Jarvik7 Wrote:MeNoSavvy Wrote:I suggest you don't ask a young person or an old person though. Old people have forgotten english, and young people's levels of english are getting worse.
I'll have to disagree with this. Middle aged people might have studied harder, but they've all forgotten it from lack of use too. Younger people (as in highschool or university student age) are much more likely to be able to communicate in English since they are still studying it, as long as they get over their shyness of talking to a foreigner.
Yes but the middle aged people watch the learn to speak english programmes on NHK, also they go to Eikaiwa ! Ha !
Just kidding, anyway I wasn't 100% serious with my original post. I think you can't really tell that much about people's english ability from their age. Also although people study english at school, they don't really focus on speaking and listening. If you write it down they will probably understand, speaking probably not. This is based on my experience teaching english at a junior highschool and elementary schools in Japan.
For the people who are going to Japan for a holiday or whatever, I suggest putting the kanji study on the back burner. (All the Heisig aficionados will no doubt disagree.)
I recommend studying a basic text book, and also use the iknow website (switch it to Kana mode) and blast through as much vocabulary as you can from the core 2000 series.

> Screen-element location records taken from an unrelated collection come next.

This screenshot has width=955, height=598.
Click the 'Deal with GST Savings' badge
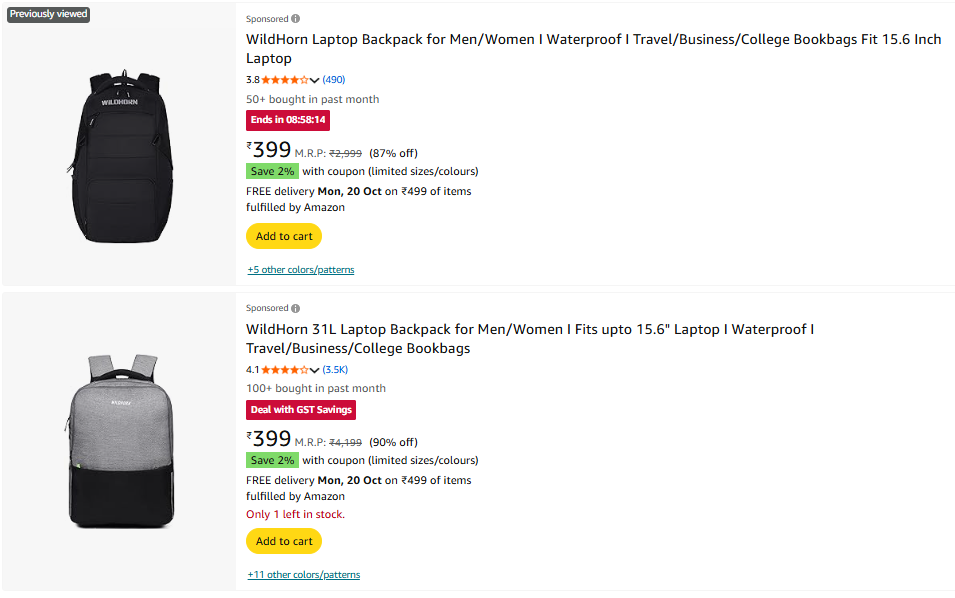301,410
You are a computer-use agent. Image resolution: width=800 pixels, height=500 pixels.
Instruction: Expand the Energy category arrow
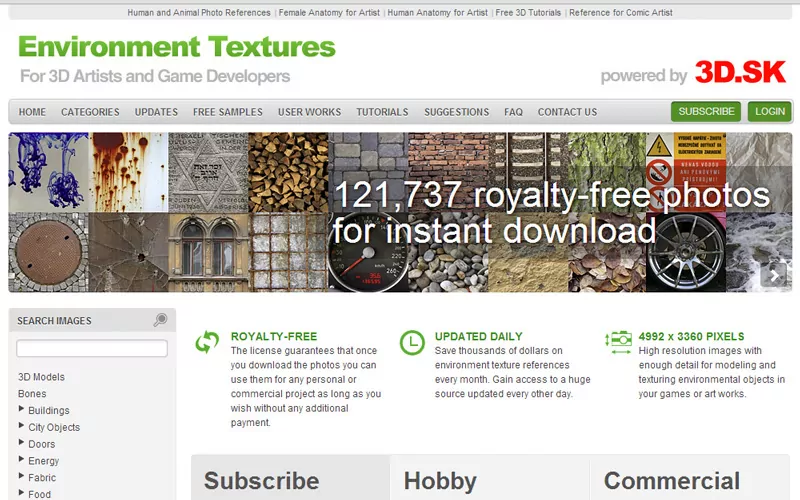coord(22,461)
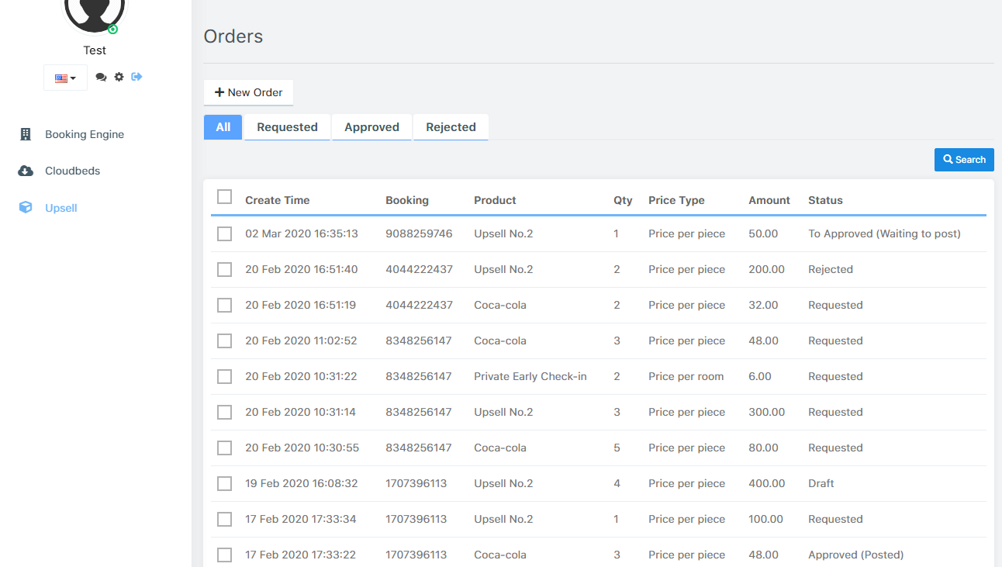Click the New Order button
Image resolution: width=1002 pixels, height=567 pixels.
click(x=248, y=92)
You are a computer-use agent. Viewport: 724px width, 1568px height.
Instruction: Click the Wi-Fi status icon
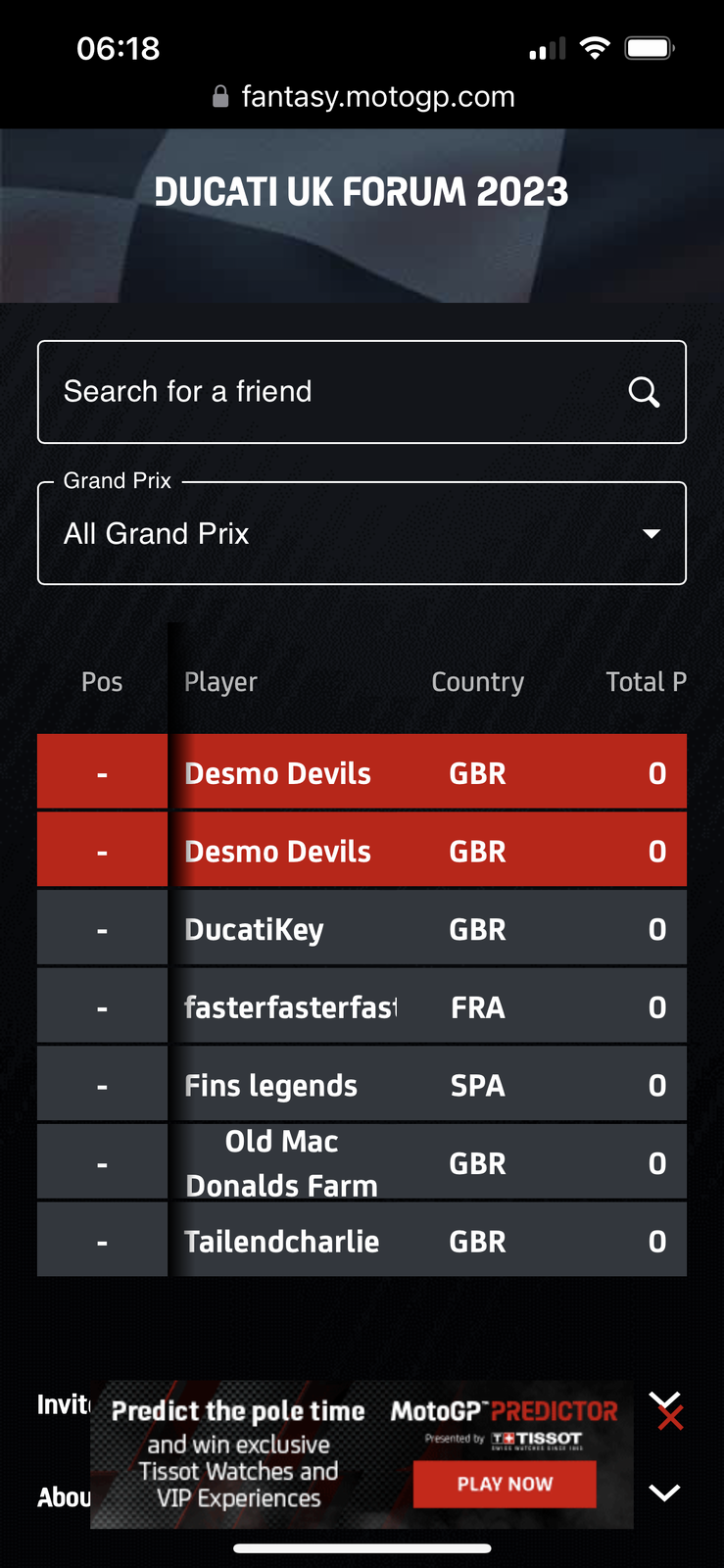595,48
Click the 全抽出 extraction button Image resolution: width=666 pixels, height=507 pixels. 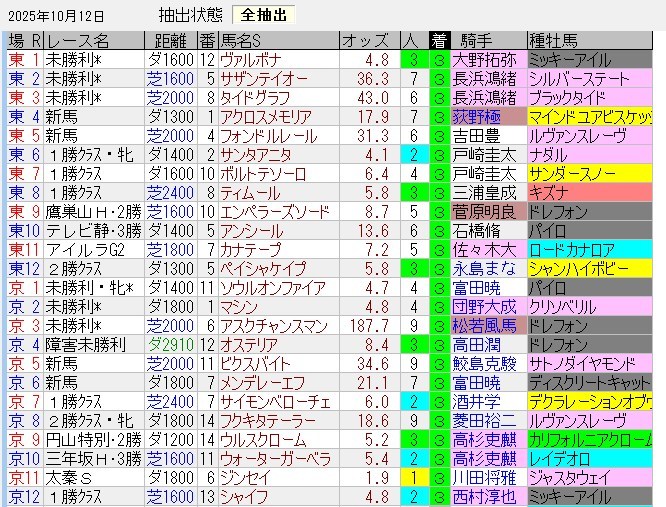coord(264,15)
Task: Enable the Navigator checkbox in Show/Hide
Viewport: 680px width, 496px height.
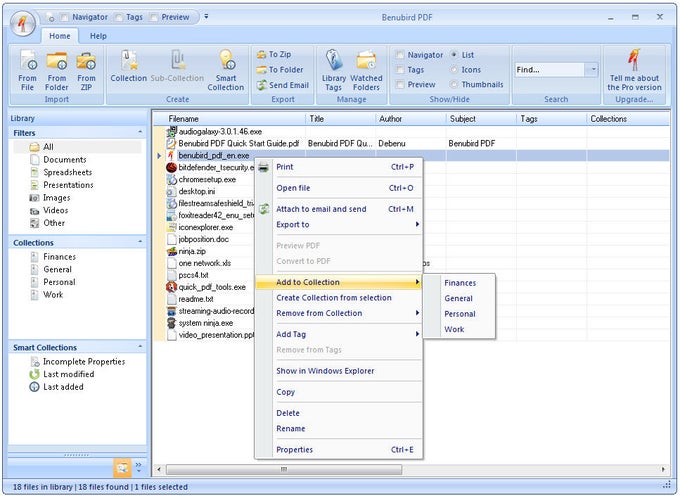Action: point(401,55)
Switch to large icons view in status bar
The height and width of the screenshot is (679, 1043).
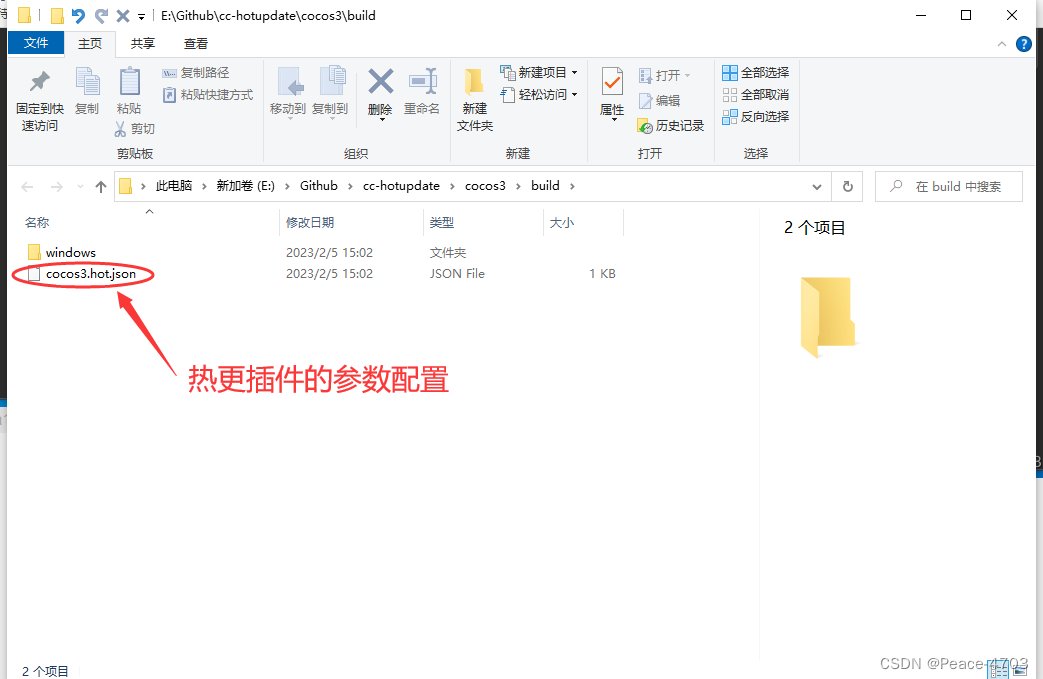pos(1022,668)
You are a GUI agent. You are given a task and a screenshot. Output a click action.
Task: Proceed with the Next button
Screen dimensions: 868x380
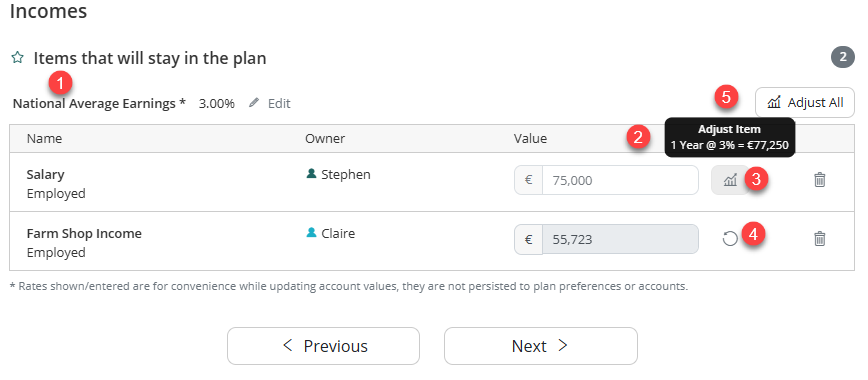click(541, 346)
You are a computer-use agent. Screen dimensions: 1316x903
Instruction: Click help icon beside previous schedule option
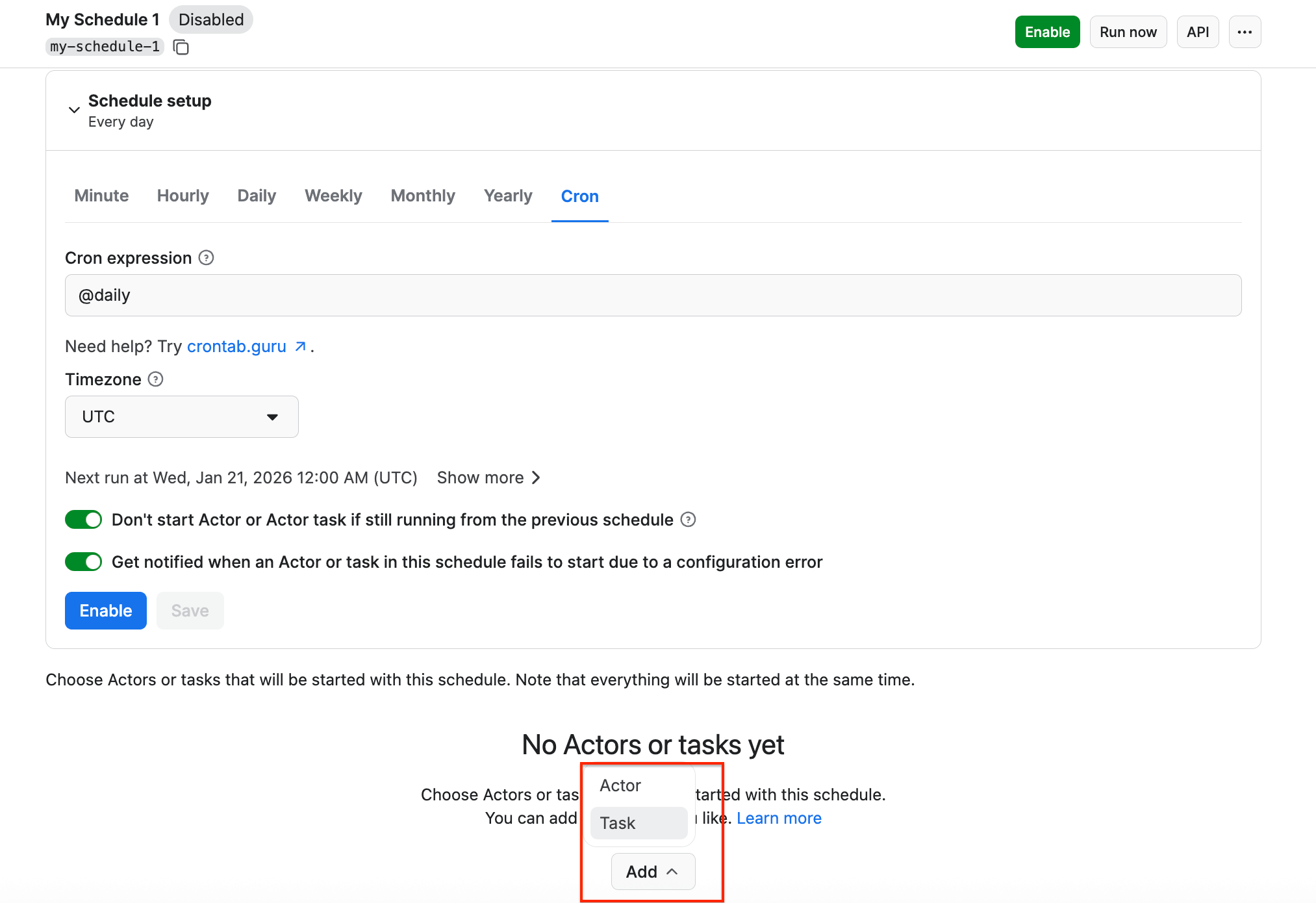click(688, 520)
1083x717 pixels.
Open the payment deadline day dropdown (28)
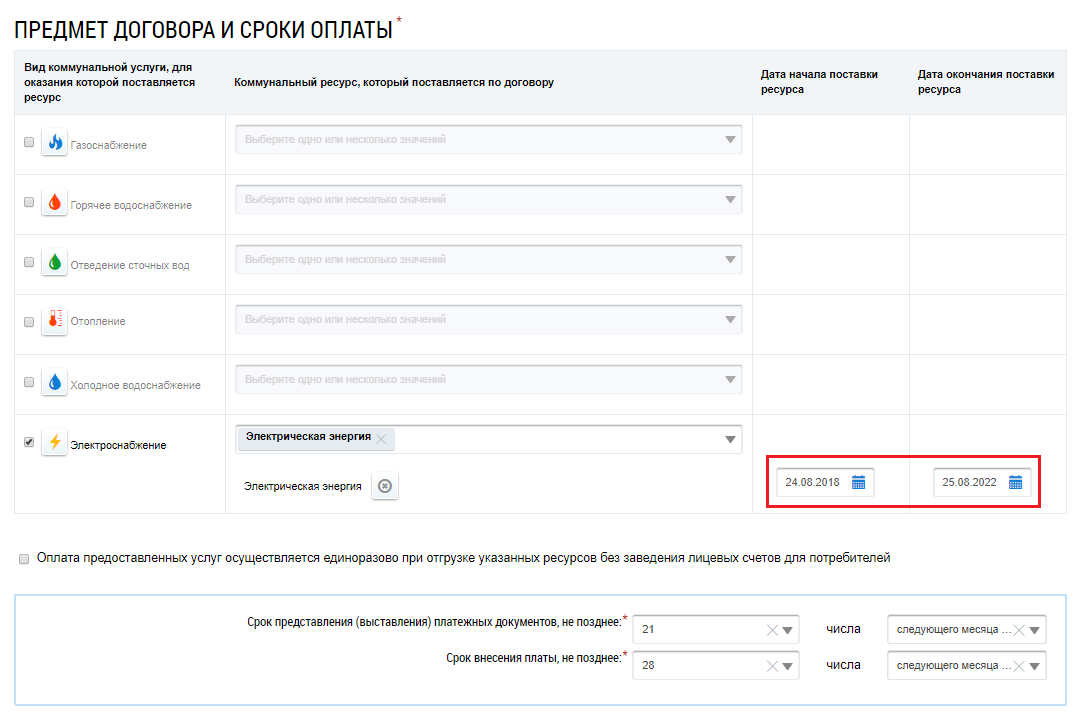(x=788, y=665)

I have my doubts about the learn kanji up front philosophy, now I think a better philosophy is this (if your first priority is spoken communication)
1. Learn basic grammar and hiragana
2. Use iknow or similar to build up your vocabulary as much as possible until you have about 2000 words. (keep studying the grammar at the same time).
3. start learning kanji using japanese children's textbooks (learning kanji is easier if you already know japanese), keep drilling vocabulary and grammar. Always make speaking and listening and vocab building your main priority.